▸ **PASSAGE TO READ**
--------------------

Chinese people rush to gold amid uncertain economy, crisis-ridden real estate market

By Minh Hieu   June 18, 2024 | 10:58 pm PT
Chinese people rush to gold amid uncertain economy, crisis-ridden real estate market
A sales assistant places gold ornaments at Caibai Jewelry store, in Beijing, China, August 6, 2019. Photo by Reuters
People in China have been turning to gold despite rising prices as the precious metal is deemed the best safe haven asset amid economic uncertainties and a crisis-hit property sector.

Prices of the yellow metal have gained about 11% in the year to date, Business Insider reported.

Despite this, Caibai, a renowned jewelry store in Beijing, China, has seen more and more customers, many of whom have no great wealth and only modest savings, buying gold as a way to safeguard their wealth amid economic uncertainties, as reported by French newspaper Le Monde.

As China struggles to recover from several years of pandemic and reels from a property sector in crisis, gold remains the best safe haven asset for its citizens.

"It's reliable. People think it's the best investment. There was also real estate and the stock market, but today people are hesitant, whereas gold has continued to rise," Wang Anmei, a salesman at Caibai, explained.

The demand for safe havens has pushed China's gold consumption up 5.94% from a year earlier to 308.91 tons in the first quarter of 2024, according to data from the China Gold Association cited by state-owned daily newspaper China Daily.

The gold rush is not only seen among people in China, but its central bank has also been snapping up the precious metal.

According to industry association World Gold Council, the People's Bank of China (PBOC) purchased 225 tons of gold in 2023, the most for a single year since at least 1977.

This also makes PBOC the world's largest institutional buyer of gold, the association said.

The central bank had been snapping up the yellow metal for 18 straight months before pausing last month when spot gold prices hit a record high of $2,449.89 per ounce, official data showed on Friday.

It had actually started to slow purchases in April, when it bought just 1.87 tons of the precious metal, down from 4.98 in March and 12.1 in February.

Nonetheless, it is expected to resume buying the yellow metal once prices ease, industry players said.

"They are just waiting and watching. If prices correct to the US$2,200 per ounce level, they will resume again," David Tait, CEO of the World Gold Council (WGC), told Reuters.

--------------------

▸ **ACTIONS TO TAKE**
**A.** In the article about gold buying in China:
(i) By roughly what percentage have gold prices risen in the year to date, according to Business Insider?
(ii) How many tons of gold did the People's Bank of China purchase in 2023?
(iii) What record high did spot gold prices reach?
**B.** How would you render this sentence from the article about gold buying in China in Spanish: "As China struggles to recover from several years of pandemic and reels from a property sector in crisis, gold remains the best safe haven asset for its citizens."
Draw only on the article about gold buying in China; nothing outside it counts.

--------------------

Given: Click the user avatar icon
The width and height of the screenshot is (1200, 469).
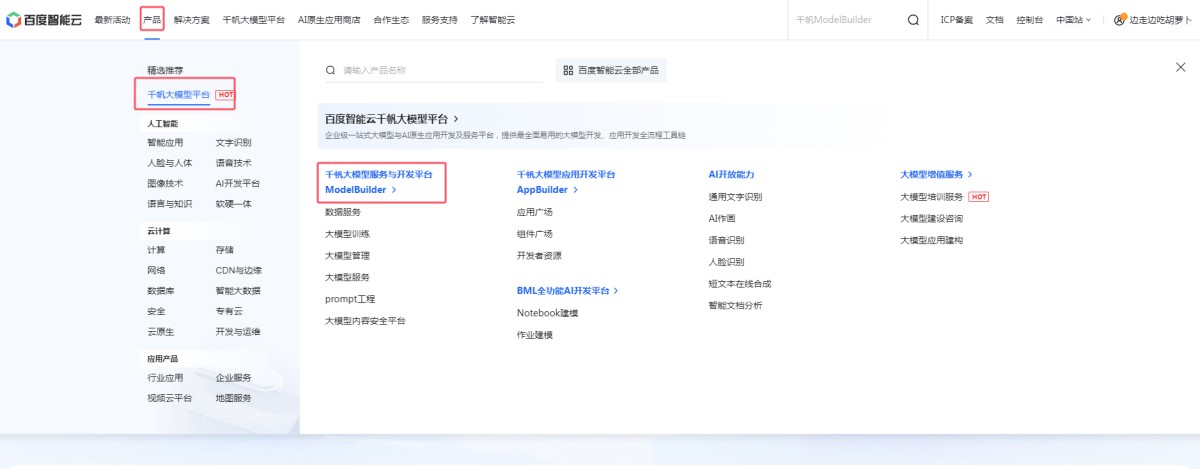Looking at the screenshot, I should (x=1119, y=20).
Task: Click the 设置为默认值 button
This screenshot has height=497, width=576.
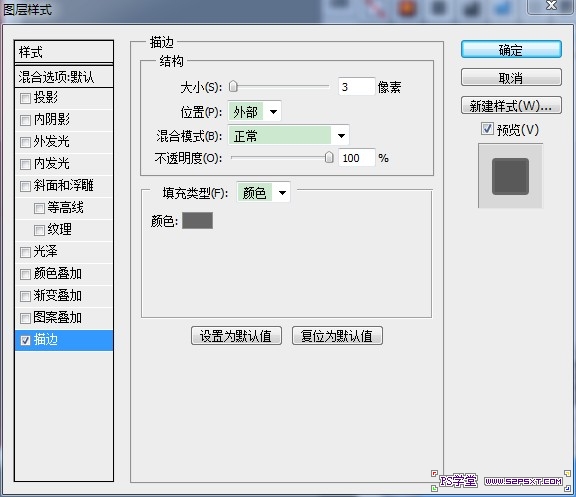Action: click(236, 336)
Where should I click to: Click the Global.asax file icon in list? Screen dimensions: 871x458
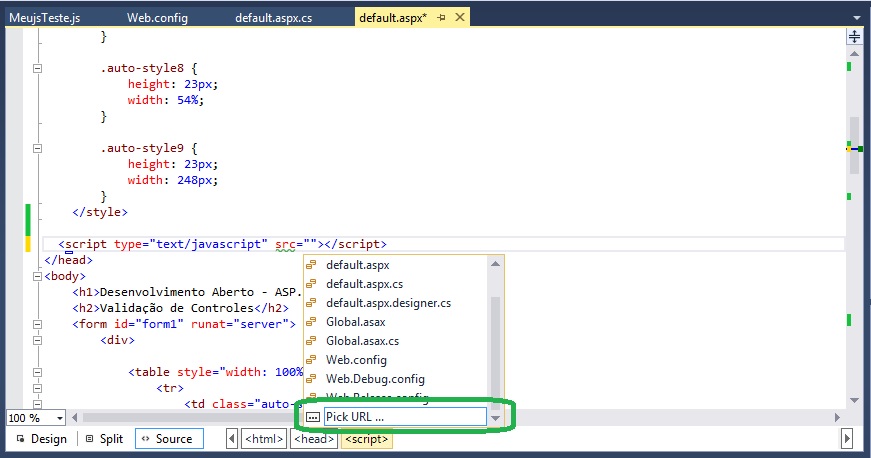312,322
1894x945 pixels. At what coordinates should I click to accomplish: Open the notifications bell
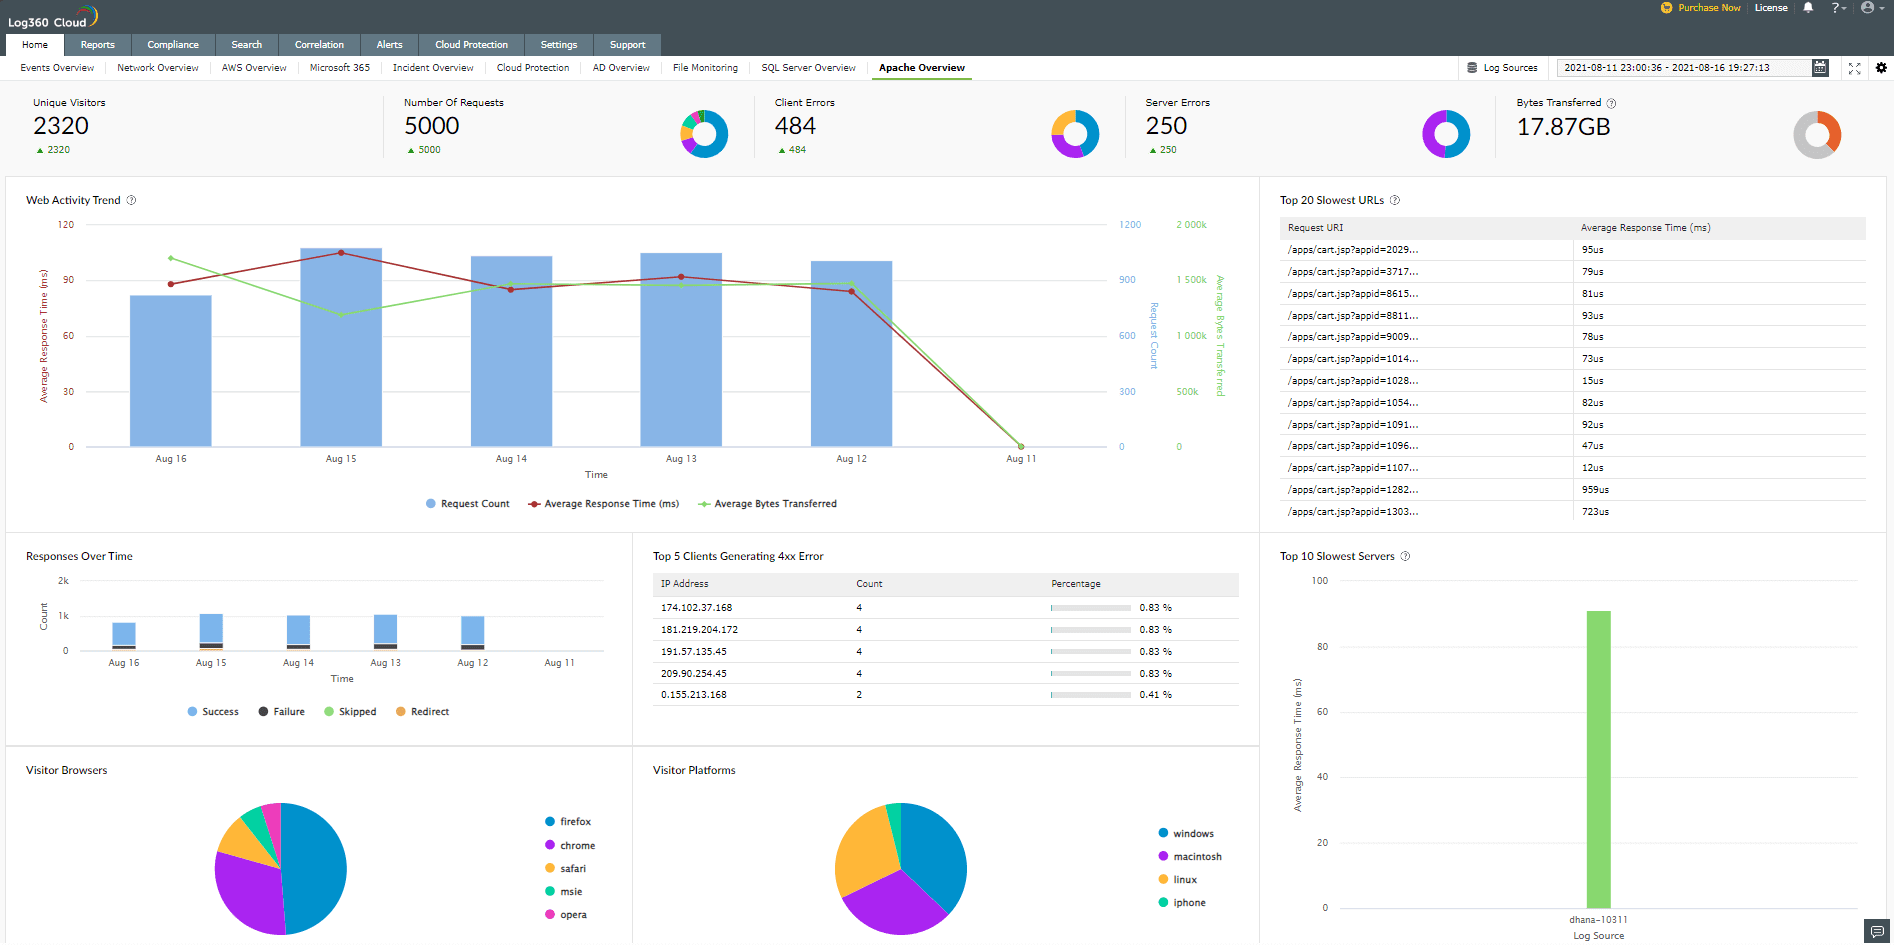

--------------------

▸ **ACTIVITY ANSWERS**
**A.**
(i) About 11%
(ii) 225 tons
(iii) $2,449.89 per ounce

**B.** Mientras China lucha por recuperarse de varios años de pandemia y se tambalea por un sector inmobiliario en crisis, el oro sigue siendo el mejor activo refugio para sus ciudadanos.